Depois de me empurrar para a rua, trancou o portão por dentro e foi calmamente se apresentar aos policiais que esperavam na porta da frente. E como a estória que contou aos “dito-cujos” sobre meu paradeiro, não convenceu, acabou sendo preso no meu lugar. Por aí se pode tirar uma conclusão sobre o caráter do meu irmão Joãozinho, o João da Mata, aquele que outrora ameaçou tocar fogo nos meus livros.

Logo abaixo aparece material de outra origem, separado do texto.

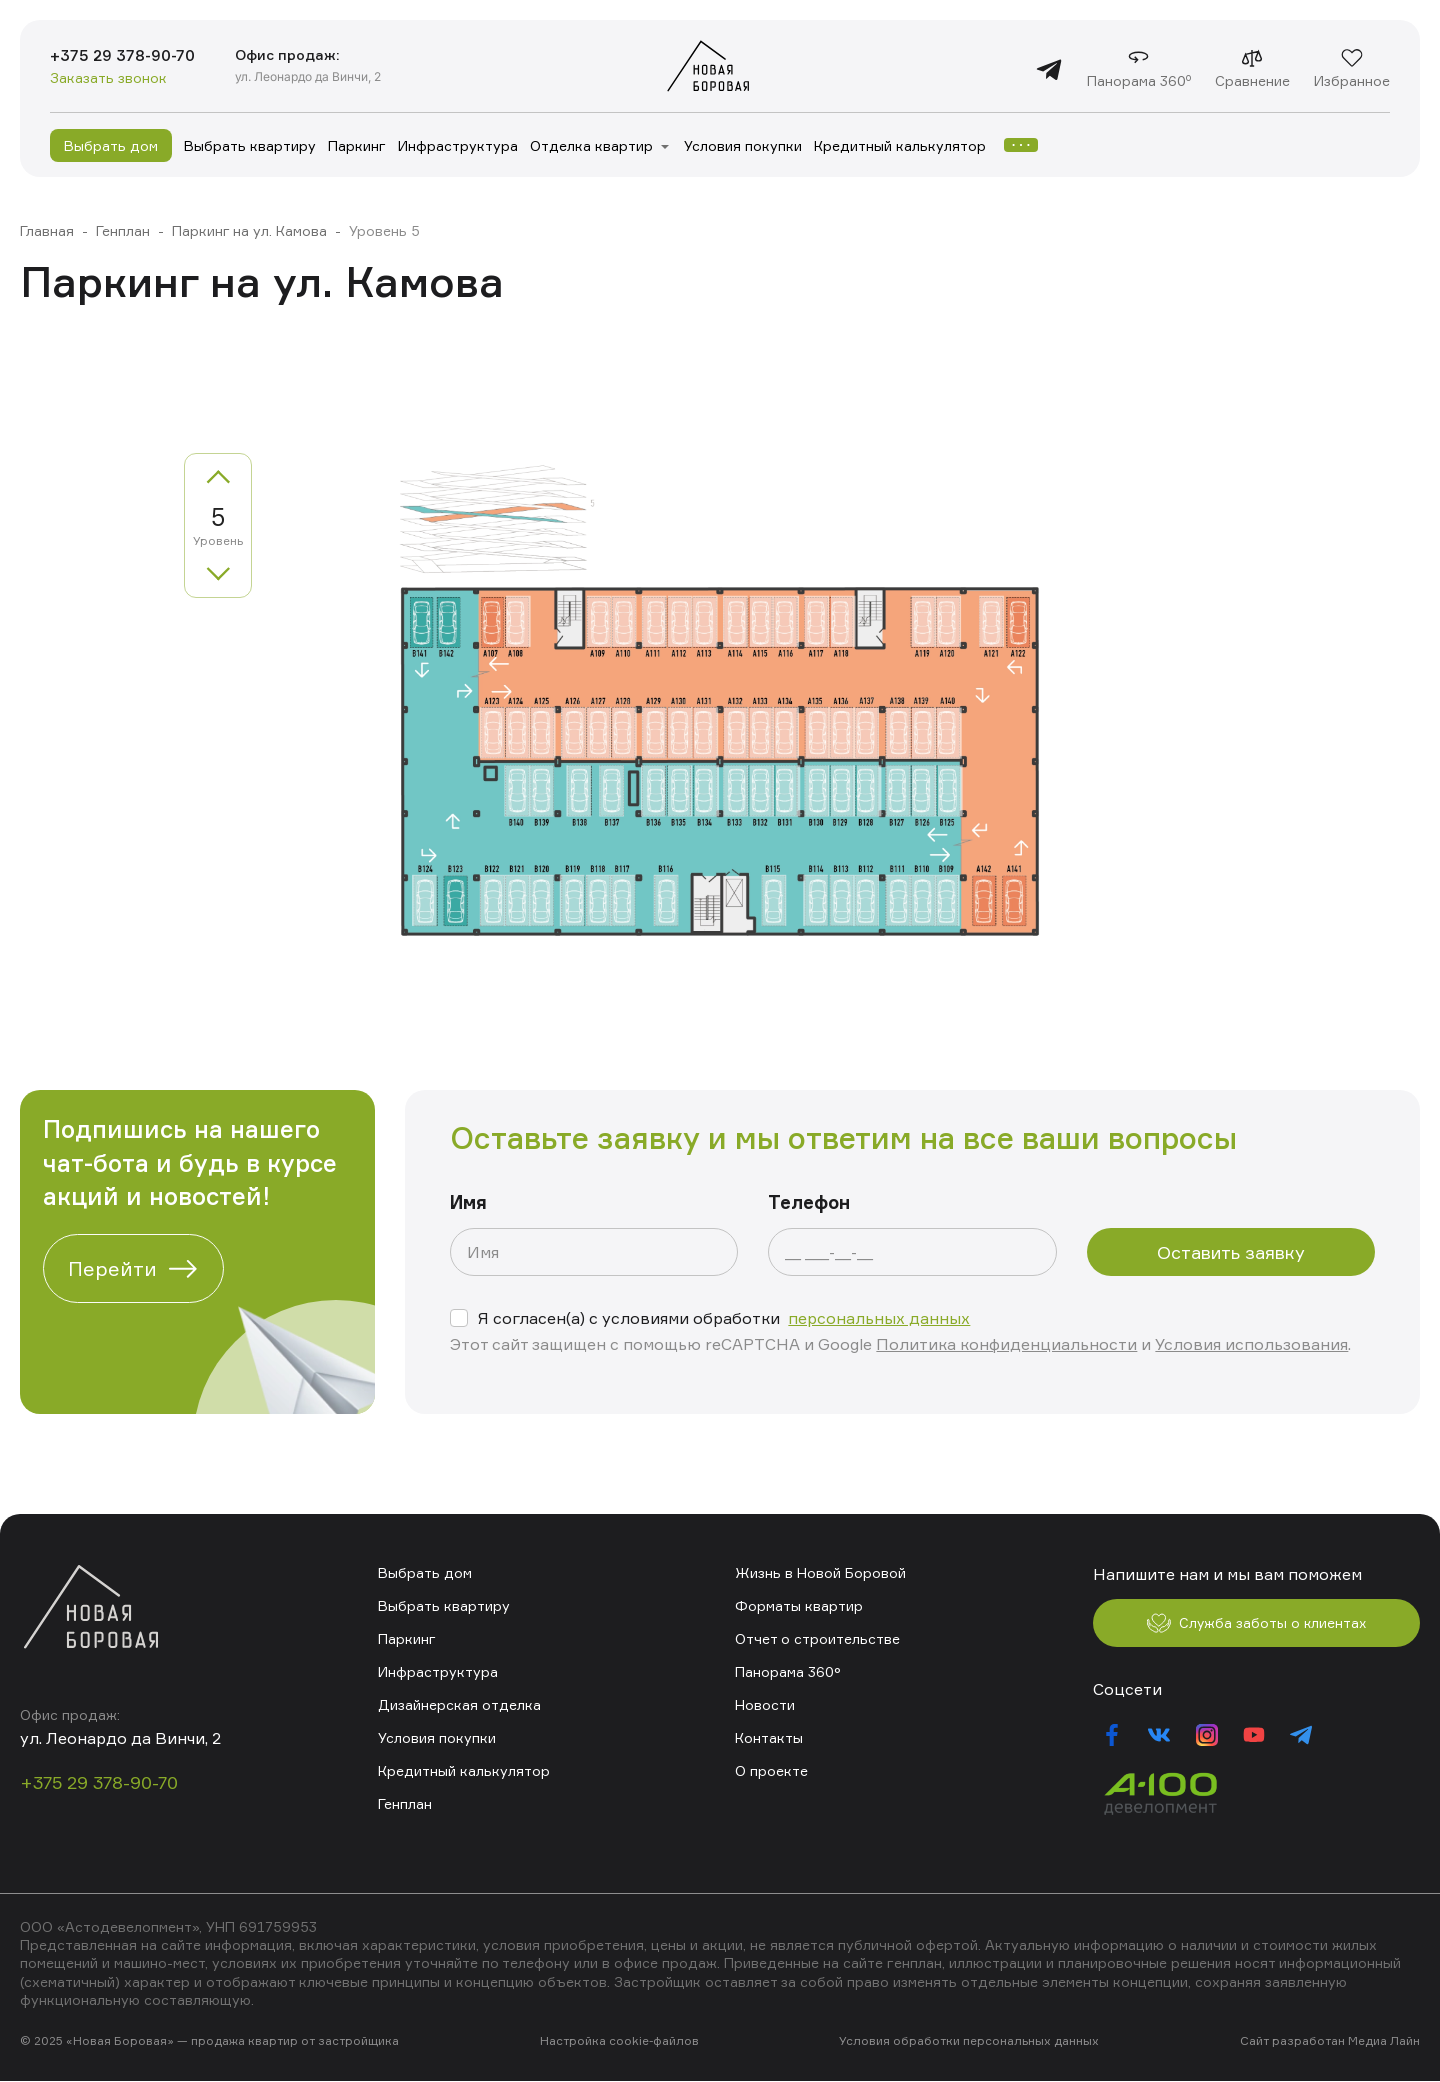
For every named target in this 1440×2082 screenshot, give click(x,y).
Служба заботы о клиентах (1256, 1624)
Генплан (123, 230)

Nessa época, um líder começava a despontar no cenário político norte-riograndense: o advogado João Café Filho. O seu prestígio, todavia, ainda estava restrito aos meios operários de Natal e a gente miúda das cidades mais desenvolvidas do Estado. Ele se apresentava como elemento da oposição à velha oligarquia perrepista, representativa dos privilegiados grandes fazendeiros do café, da qual o povo brasileiro já estava mais do que farto.

O sr. Café filho ligou-se a massa operária, através dos sindicatos, tomando posição em defesa de seus anseios e reivindicações. Com sua palavra fácil e seus discursos inflamados, não foi difícil que seu prestígio se expandisse e se firmasse no meio da classe trabalhadora e de outros setores da população. Por todos estes motivos, seria demasiado sectarismo de nossa parte se não procurássemos fazer frente-única com o novo líder ou se simplesmente ignorássemos a sua existência.

Certo dia tivemos a notícia de sua vinda a Mossoró. Essa notícia chegou com uma antecedência de apenas algumas horas, era nosso desejo preparar uma recepção condigna, mas o tempo era curto, pouco se podia fazer em cima da hora. Procuramos apressadamente reunir os componentes da banda de música local, convidamos o maior número de companheiros e amigos e fomos esperá-lo na praça da Matriz.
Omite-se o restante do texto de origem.